Zu der vom Auftragsaggregat 230 abgewandten Oberfläche 232b der
Materialbahn 232 hinweisend ist eine als Plattenelektrode ausgebildete
Elektrode 296 angeordnet, die mit einer Gleichspannungsquelle 298 verbunden
ist und sich auf einem vorbestimmten elektrischen Potential befindet. An Stelle
der Gleichspannungsquelle 298 kann auch eine Wechselspannungsquelle
verwendet werden. Das Magnetfeld M der Spule 290 und das elektrische Feld E
zwischen Elektrode 296 und Spulenkern 295 sind lokal durch gestrichelte Linien
angedeutet. Selbstverständlich sind das Magnetfeld M und das elektrische Feld
E nicht nur an den Stellen vorhanden, an denen stellvertretend Feldlinien
angedeutet sind.
Mit der in Fig. 5 gezeigten Vorrichtung wird das auf die Materialbahn 232
aufgetragene Auftragsmedium sowohl elektrisch durch die Elektrode 296 als
auch magnetisch durch die Spule 290 mit dem Kem 294 beeinflusst und somit
die Durchdringung der Materialbahn 232 mit Auftragsmedium 220 gefördert.
Fig. 6 zeigt eine vergrößerte Ansicht einer alternativen Ausführungsform der in
Fig. 5 gezeigten und mit VI gekennzeichneten Auftrags-medium/Materialbahn-Beeinflussungsvorrichtung.
Gleiche Bauteile wie in Fig. 5 sind mit gleichen,
jedoch apostrophierten Bezugszeichen versehen. Zu deren Beschreibung wird
ausdrücklich auf die Beschreibung der Fig. 5 verwiesen.

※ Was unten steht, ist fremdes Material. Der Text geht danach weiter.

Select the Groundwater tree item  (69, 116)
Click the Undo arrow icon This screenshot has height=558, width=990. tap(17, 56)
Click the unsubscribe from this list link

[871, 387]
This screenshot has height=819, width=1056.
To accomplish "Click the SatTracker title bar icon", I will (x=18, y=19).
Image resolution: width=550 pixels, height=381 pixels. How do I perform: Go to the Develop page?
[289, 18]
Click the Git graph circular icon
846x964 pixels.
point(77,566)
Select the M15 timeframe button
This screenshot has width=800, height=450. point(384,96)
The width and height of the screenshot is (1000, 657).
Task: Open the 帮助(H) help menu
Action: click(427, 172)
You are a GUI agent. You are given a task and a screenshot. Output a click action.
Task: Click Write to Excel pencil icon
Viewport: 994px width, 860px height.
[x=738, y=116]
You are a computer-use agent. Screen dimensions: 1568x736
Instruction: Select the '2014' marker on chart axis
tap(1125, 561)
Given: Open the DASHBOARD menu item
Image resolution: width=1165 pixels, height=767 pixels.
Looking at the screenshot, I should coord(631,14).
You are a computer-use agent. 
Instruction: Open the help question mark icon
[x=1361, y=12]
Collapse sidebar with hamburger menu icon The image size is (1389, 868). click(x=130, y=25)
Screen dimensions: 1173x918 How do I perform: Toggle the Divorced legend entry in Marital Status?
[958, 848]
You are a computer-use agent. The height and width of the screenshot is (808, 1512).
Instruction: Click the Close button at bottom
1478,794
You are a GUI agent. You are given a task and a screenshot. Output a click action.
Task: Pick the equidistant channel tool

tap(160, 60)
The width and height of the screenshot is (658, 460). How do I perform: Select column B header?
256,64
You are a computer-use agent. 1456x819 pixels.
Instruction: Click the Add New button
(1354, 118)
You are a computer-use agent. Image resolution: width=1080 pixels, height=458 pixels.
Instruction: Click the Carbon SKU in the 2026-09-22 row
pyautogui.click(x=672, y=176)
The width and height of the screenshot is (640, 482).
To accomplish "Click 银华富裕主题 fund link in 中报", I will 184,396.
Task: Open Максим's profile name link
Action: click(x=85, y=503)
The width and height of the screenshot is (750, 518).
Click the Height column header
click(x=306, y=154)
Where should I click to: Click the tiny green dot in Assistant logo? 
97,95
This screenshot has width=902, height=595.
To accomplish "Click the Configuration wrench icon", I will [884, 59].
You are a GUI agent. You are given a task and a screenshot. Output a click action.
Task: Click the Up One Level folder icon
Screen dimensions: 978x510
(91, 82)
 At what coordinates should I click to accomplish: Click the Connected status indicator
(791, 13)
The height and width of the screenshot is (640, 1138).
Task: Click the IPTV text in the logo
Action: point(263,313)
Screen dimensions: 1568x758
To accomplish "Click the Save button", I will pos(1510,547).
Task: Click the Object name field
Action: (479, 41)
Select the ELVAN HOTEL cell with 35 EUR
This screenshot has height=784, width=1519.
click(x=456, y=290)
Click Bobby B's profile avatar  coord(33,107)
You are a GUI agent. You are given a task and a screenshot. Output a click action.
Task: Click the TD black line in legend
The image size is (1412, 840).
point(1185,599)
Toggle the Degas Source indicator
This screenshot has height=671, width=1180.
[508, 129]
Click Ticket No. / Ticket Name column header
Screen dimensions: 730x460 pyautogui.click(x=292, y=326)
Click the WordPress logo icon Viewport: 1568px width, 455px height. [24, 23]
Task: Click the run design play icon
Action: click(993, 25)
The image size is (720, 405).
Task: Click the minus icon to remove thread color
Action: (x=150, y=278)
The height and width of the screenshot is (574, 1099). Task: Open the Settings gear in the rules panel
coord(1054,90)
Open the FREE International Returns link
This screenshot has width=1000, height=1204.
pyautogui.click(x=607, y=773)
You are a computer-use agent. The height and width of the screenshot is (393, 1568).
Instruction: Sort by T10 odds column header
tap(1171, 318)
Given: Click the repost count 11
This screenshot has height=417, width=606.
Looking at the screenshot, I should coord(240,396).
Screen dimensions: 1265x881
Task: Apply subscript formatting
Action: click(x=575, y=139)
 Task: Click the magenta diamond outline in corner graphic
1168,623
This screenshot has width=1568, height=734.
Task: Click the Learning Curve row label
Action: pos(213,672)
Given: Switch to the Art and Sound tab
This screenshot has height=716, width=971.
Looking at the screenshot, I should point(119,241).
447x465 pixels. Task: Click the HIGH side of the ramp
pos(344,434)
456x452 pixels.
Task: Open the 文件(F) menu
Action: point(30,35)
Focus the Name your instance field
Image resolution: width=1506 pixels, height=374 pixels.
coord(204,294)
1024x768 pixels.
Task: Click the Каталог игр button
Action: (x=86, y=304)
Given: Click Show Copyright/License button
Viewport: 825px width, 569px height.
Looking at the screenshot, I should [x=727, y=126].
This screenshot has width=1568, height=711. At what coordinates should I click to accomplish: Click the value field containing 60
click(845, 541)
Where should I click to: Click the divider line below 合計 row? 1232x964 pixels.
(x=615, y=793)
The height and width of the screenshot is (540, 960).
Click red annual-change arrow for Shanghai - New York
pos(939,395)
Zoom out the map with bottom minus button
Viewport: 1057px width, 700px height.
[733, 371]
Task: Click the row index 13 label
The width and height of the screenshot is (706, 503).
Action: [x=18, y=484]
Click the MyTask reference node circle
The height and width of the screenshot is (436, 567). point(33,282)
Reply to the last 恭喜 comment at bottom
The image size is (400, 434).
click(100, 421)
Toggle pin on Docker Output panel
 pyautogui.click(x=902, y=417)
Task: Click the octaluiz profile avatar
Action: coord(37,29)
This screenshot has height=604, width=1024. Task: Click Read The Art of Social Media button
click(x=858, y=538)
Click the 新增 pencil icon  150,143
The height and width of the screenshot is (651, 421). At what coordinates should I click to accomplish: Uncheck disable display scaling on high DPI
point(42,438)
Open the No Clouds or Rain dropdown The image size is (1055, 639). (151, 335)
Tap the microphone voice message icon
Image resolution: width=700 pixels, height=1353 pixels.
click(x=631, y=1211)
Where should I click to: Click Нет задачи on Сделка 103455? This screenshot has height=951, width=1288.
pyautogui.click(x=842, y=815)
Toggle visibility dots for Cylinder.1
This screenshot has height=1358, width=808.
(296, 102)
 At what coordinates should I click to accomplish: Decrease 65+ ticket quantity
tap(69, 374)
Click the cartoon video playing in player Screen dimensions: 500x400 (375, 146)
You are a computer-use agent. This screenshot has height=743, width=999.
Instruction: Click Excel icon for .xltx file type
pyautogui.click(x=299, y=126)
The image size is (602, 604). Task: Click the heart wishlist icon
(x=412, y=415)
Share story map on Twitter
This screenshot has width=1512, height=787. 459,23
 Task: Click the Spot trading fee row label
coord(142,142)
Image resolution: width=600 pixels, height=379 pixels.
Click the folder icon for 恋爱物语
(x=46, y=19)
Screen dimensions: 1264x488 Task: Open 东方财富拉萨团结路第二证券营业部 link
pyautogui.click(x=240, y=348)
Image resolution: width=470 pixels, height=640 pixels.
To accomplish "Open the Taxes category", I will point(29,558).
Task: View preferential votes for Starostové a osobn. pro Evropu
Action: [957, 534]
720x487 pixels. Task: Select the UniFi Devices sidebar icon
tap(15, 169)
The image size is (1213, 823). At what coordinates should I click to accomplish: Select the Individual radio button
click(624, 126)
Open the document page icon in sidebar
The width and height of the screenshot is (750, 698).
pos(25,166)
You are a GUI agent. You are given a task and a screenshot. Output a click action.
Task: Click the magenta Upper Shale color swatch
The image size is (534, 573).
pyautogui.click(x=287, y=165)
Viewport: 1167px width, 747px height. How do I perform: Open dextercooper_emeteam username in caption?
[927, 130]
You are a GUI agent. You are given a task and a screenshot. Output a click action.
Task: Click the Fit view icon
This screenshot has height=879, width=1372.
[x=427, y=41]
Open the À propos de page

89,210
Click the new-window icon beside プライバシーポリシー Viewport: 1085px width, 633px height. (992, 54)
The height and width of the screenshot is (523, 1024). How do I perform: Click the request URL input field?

In der Ausführungsform der Fig. 6 ist die Elektrode 296' als Nadelelektrode
ausgebildet. Der geerdete Kern 294' dient, wie auch in der in Fig. 5 gezeigten
Ausführungsform, als Gegenelektrode zur Elektrode 296'.
Die Materialbahn 232' und das darauf aufgetragene Auftragsmedium 220'
durchlaufen sowohl das von der Spule ausgehende Magnetfeld M' als auch das
zwischen der Nadelelektrode 296' und dem Kern 294' bestehende elektrische
Feld E'. Dadurch kommt es zu Ladungsverschiebungen oder/und einem
Ausrichten von polaren Molekülen in der Materialbahn 232' oder/ und dem
Auftragsmedium 220' oder/und zu einem Herauslösen von Ladungsträgern aus
der Materialbahn 232' oder/ und aus dem Auftragsmedium 220'. Dadurch
werden, wie schon in der in Fig. 5 gezeigten Ausführungsform, Eigenschaften
des Auftragsmediums verändert. Die Eigenschaftsveränderungen können durch
Korona-Entladungen zwischen der Nadelelektrode 296' der Fig. 6 und dem Kern
294' noch verstärkt werden.
Die in den Fig. 5 und 6 gezeigte Spule 292 bzw. 292' und der von ihr umgebene
Kern 294 bzw. 294' können auch mit zu der an ihr vorbei laufenden
Materialbahn 232 bzw. 232' paralleler Längsachse angeordnet sein.
Die in den Fig. 2 bis 5 gezeigten Ausführungsformen können erfindungsgemäß
einzeln oder in beliebiger Kombination angewendet werden.